*** Material supplied Section Begins ***
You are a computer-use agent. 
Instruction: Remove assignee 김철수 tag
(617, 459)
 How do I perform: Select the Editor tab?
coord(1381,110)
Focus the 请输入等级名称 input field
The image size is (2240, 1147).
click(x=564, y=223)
*** Material supplied Section Ends ***
Reproduce all the data exactly. Include every line.

Solution to the problem —
You are a computer-use agent. 
Instruction: Remove assignee 김철수 tag
(617, 459)
 How do I perform: Select the Editor tab?
coord(1381,110)
Focus the 请输入等级名称 input field
The image size is (2240, 1147).
click(x=564, y=223)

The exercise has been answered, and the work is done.